====== RECORDS SHOWN
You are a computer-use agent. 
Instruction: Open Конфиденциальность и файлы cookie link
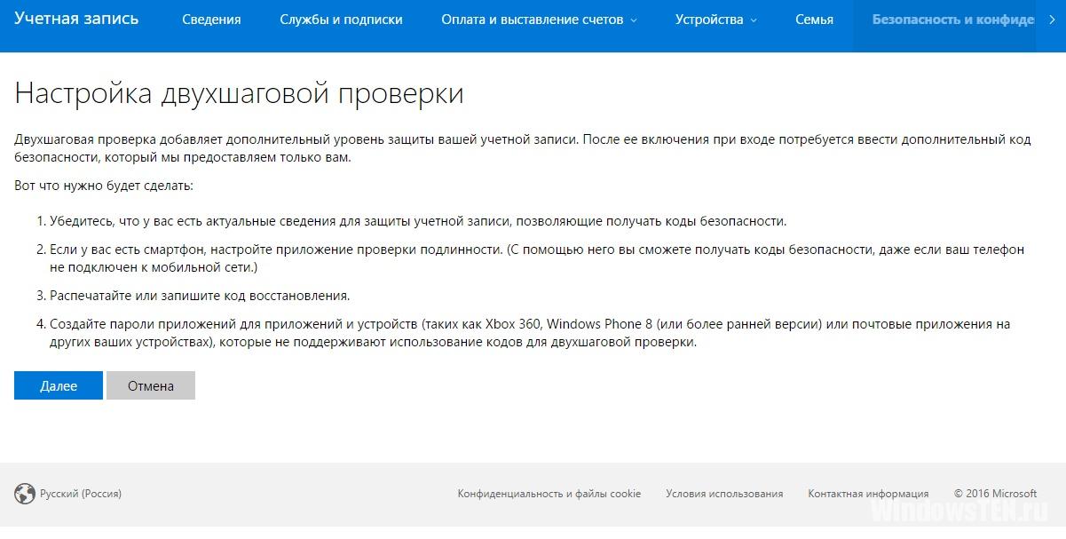pos(549,494)
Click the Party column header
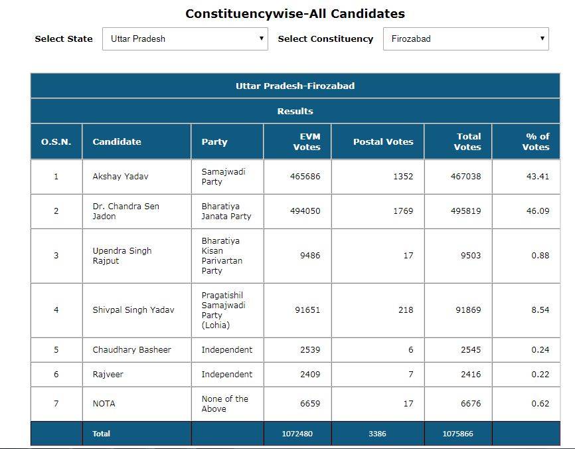575x449 pixels. pos(214,141)
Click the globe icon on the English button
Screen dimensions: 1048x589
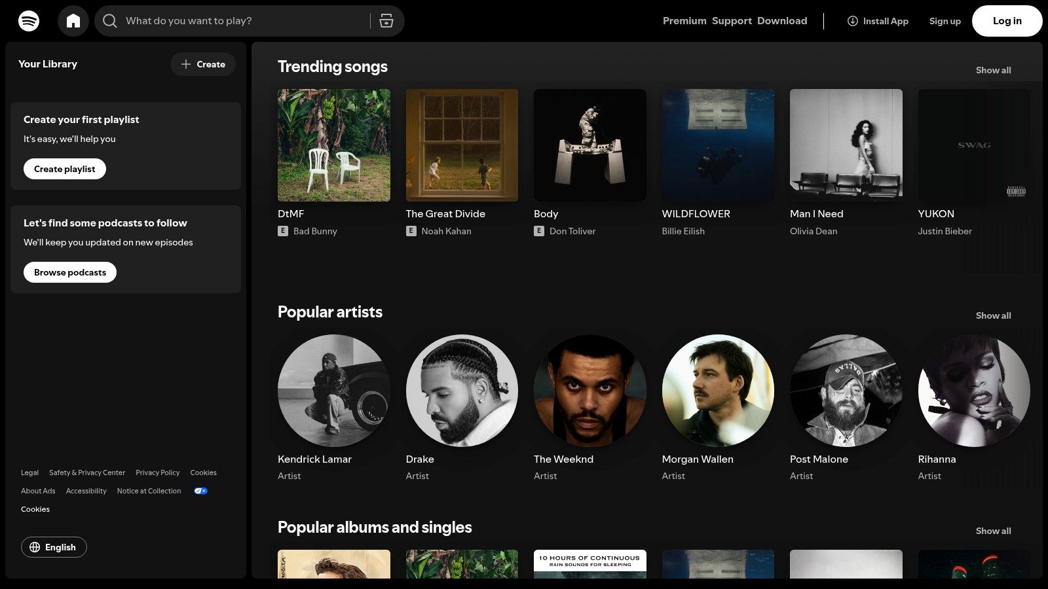point(37,547)
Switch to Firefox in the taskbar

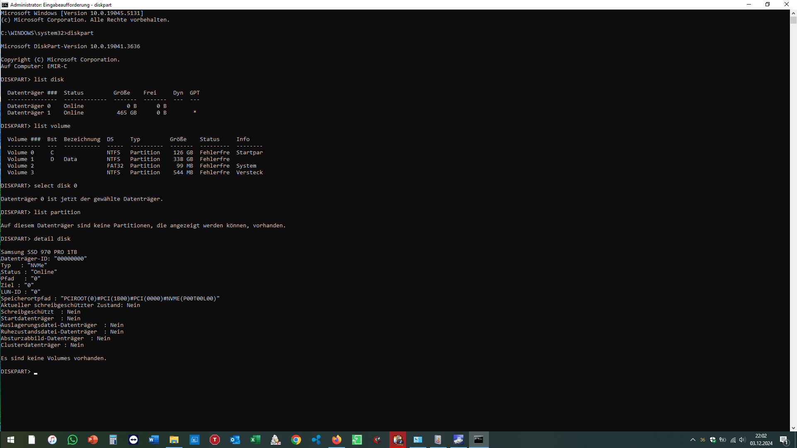[337, 440]
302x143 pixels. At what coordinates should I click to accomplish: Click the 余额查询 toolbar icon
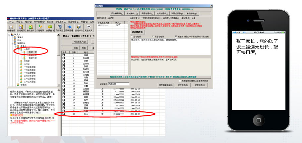tap(50, 28)
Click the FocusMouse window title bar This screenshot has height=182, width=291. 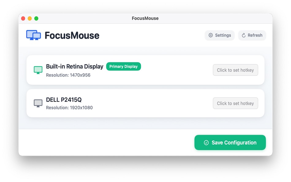tap(146, 18)
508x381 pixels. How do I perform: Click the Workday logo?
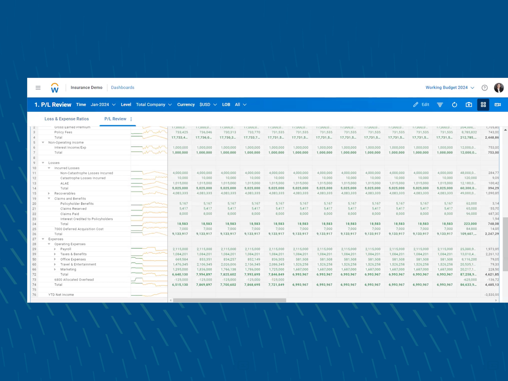[x=55, y=87]
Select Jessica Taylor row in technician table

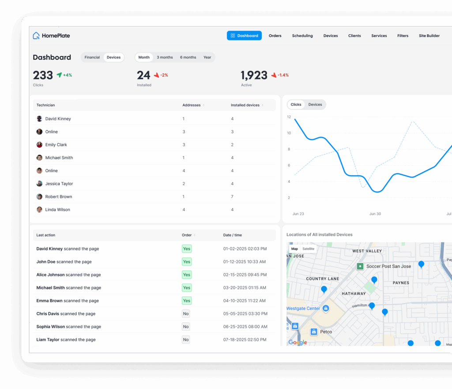point(59,184)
============
SHORT PROBLEM »
Retype everything from the line containing "508x381 pixels. How" down to the end of the data, keeping each line unchanged and leaving out the pictures.

TASK RESULT »
508x381 pixels. How do I perform: Click the Workday logo?
[x=55, y=87]
Select Jessica Taylor row in technician table

point(59,184)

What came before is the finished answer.